ACT was scrapped by Gordon Brown, effective from 6 April 1999.[1] The scrapping of the relief was estimated to increase tax take by £3 billion per year. However, in recent years, the scrapping of the ACT relief scheme has been dubbed a "pension stealth tax", which, according to the Institute of Actuaries, has reduced the current value of pension funds by at least £100 billion. The change was dubbed "the great pensions swindle" by Frank Field in The Times, describing how "When Labour gained power in 1997, Britain’s occupational pensions were the envy of the world. We had more capital invested to pay tomorrow’s pensions than almost the whole of the European Union combined."[2]
As of 2007, final salary pension schemes, which were once common in British companies, are very unusual, and Britain lags behind Europe in pension provision.

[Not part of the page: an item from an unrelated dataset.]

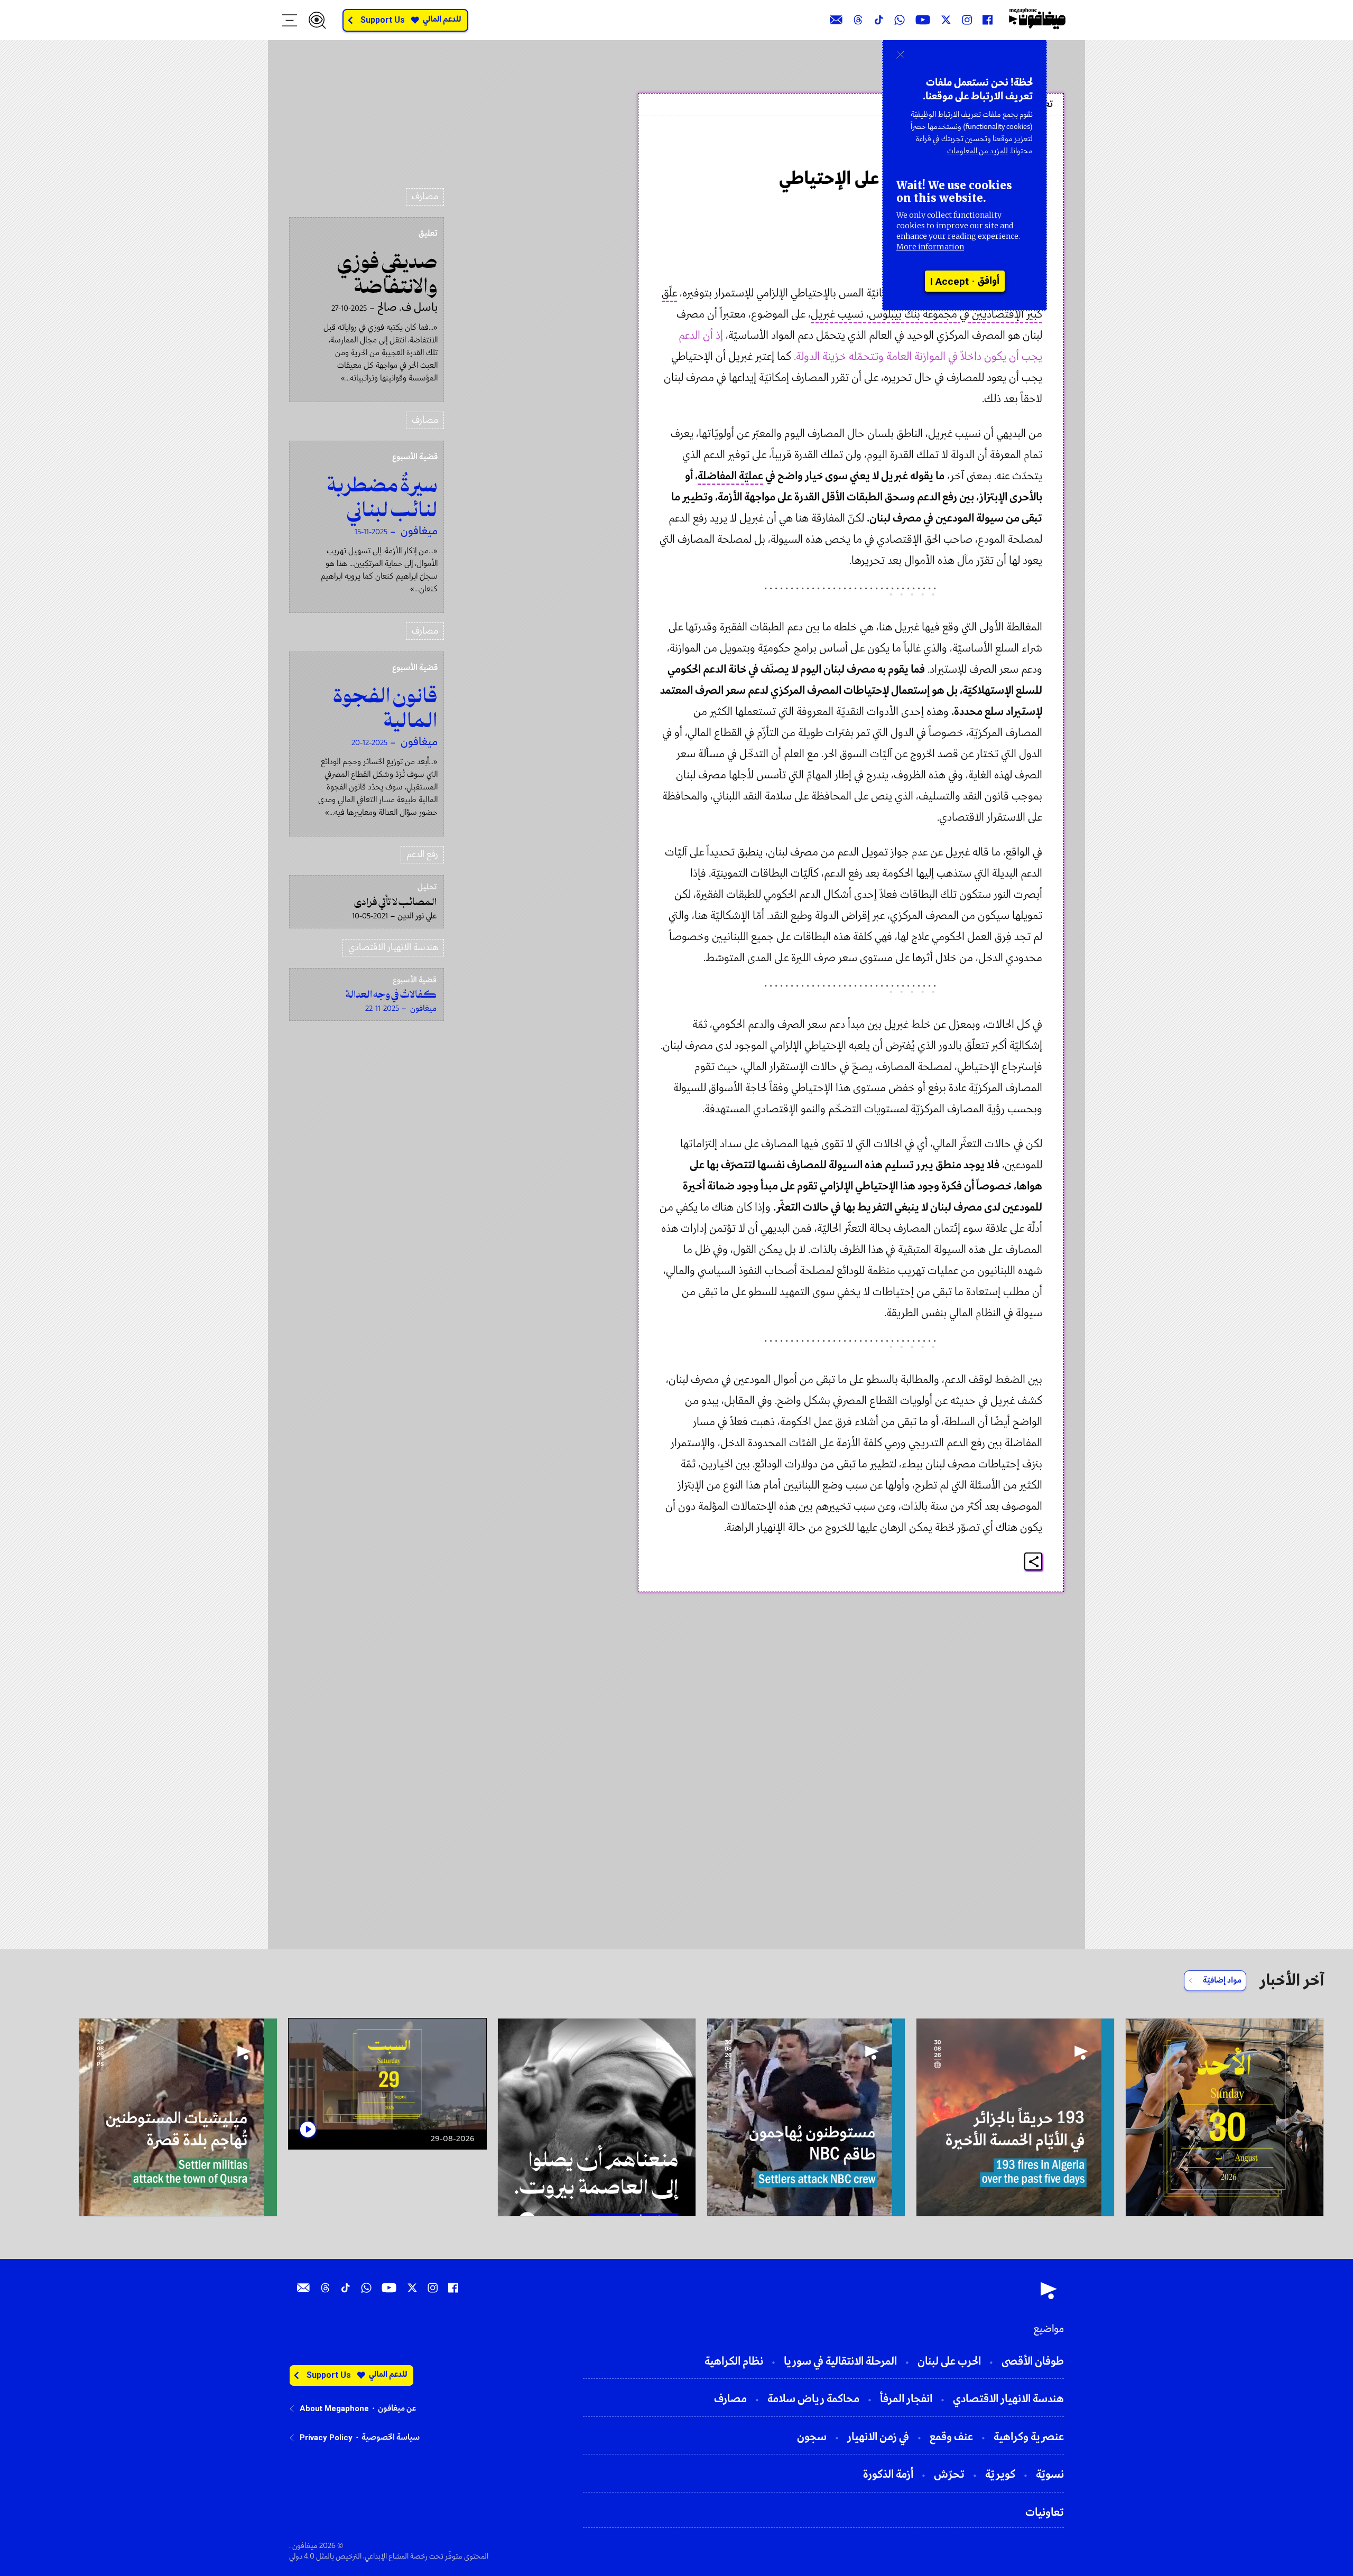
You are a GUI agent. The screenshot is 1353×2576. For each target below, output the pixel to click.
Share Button (1033, 1561)
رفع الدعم (422, 855)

While the precise cause of the pensions shortfall has been variously blamed on poor gilt yield, on Thatcher-era taxes on pension fund surpluses, on the stock market crash of 2001, the ending of the advance corporation tax scheme, and in particular the relief available, is seen as a major blot on Gordon Brown's record.
The Times uncovered documents under the Freedom of Information Act in April 2007 that showed the chancellor had been advised that pension funds would suffer a £67 billion loss of the actuarial value of their assets, and that the measure would severely damage Britain's pensions, with the only bright spot that the £60 billion surplus that pension funds had in 1997, might protect them from the damage caused by the measure.[3]